Belén disfrutaba su torta de manzana cuando lo vio.
Miró de reojo hacia él y no dijo nada.
El joven, sonriendo, se sentó en una mesa cercana, justo detrás de un vidrio que separa en dos al local.
Belén, disimulando ante su papá, absorto en la lectura del diario, le devolvió la sonrisa. Con delicadeza, él levantó un vasito plástico y brindó con la niña de apenas once años que tan bien conocía. Ella saboreó gustosa un trozo más bien grande de la torta, era un gesto que él recordaba muy bien de años por venir y puso una cómica expresión que Belén, por supuesto, todavía no podía reconocer; pero que la hizo contener la risa y, es cierto, atragantarse un poco.

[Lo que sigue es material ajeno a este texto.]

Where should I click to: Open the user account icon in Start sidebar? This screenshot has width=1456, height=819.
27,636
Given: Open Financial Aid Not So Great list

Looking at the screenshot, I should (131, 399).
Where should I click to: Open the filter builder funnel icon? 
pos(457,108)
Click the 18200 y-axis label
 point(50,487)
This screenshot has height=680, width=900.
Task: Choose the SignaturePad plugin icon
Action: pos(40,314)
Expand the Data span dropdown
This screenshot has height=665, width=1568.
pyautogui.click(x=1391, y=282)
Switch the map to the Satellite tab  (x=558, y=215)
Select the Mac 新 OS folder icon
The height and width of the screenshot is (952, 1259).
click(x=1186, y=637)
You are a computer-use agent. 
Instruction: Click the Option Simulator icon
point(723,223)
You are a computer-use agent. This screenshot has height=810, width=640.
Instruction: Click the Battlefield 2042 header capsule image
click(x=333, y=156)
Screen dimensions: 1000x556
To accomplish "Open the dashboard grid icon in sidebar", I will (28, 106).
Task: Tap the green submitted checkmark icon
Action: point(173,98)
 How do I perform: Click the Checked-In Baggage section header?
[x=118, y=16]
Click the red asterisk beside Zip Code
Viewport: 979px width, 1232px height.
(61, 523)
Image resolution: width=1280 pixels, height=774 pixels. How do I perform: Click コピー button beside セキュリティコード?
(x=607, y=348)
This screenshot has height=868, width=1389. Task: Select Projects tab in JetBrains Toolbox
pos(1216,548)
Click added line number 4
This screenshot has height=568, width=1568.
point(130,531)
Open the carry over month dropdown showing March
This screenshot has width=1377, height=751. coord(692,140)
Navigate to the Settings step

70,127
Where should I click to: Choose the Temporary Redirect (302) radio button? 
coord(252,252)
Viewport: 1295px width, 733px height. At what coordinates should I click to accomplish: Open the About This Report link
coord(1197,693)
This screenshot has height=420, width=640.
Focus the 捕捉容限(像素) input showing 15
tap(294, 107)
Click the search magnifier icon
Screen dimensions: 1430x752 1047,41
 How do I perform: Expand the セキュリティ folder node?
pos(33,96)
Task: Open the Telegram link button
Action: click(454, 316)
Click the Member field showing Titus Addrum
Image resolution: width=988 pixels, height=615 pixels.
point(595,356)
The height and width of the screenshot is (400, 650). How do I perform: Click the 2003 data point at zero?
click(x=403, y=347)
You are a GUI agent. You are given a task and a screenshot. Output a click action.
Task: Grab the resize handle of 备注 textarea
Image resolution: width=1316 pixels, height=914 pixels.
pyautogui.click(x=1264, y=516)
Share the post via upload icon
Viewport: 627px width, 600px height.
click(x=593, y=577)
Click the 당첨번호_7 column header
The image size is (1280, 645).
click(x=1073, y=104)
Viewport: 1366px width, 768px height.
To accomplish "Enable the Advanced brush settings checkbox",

Unieron un instante los ojos, tan parecidos, tan grandes y tan llenos de ternura.
Belén ya sabía quien era aunque, como se podrá imaginar, aún no lo conocía. Miró a su papá, que tomaba distraído un sorbo de café casi frío, y estuvo a punto de contarle todo; pero decidió guardar el secreto.
Un secreto para ella sola, para abrigarla en días de invierno y dejarse llevar en siestas por venir.
Detrás del vidrio la figura de aquel muchacho, dieciocho o tal vez veinte años de satisfecha vida, se desvanecía lentamente.
Belén dibujó una perfecta O (mayúscula, se dijo) con sus labios cuando él desapareció del todo. Ella sabía que no lo volvería a ver así hasta dentro de unos treinta años, más o menos.
Y no le dijo a su papá que, desde muy lejos, su futuro hijo había pasado para saludarlos.